• Excerpted records:

----------------------------------------

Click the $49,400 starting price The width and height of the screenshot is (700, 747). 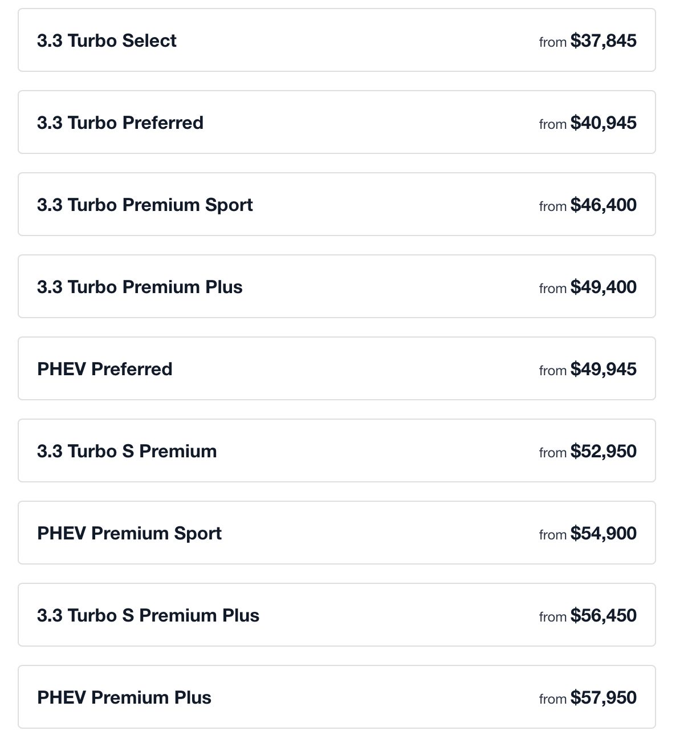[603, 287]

----------------------------------------

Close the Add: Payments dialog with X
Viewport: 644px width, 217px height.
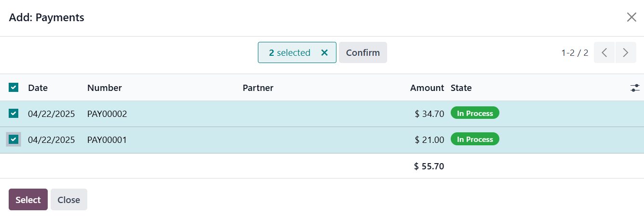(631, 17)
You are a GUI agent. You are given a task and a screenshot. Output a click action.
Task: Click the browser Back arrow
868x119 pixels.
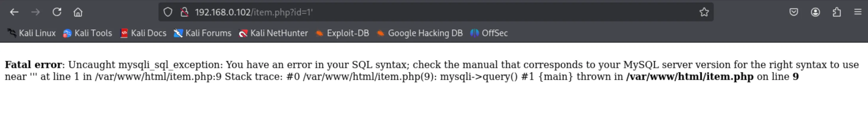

----------------------------------------

Starting at the line with "Viewport: 644px width, 217px height." in the entries above, write out every line exactly until the line with "868x119 pixels." has been written. Include no pictures and nothing more.

Viewport: 644px width, 217px height.
(631, 17)
You are a GUI agent. You are given a task and a screenshot. Output a click action.
Task: Click the browser Back arrow
868x119 pixels.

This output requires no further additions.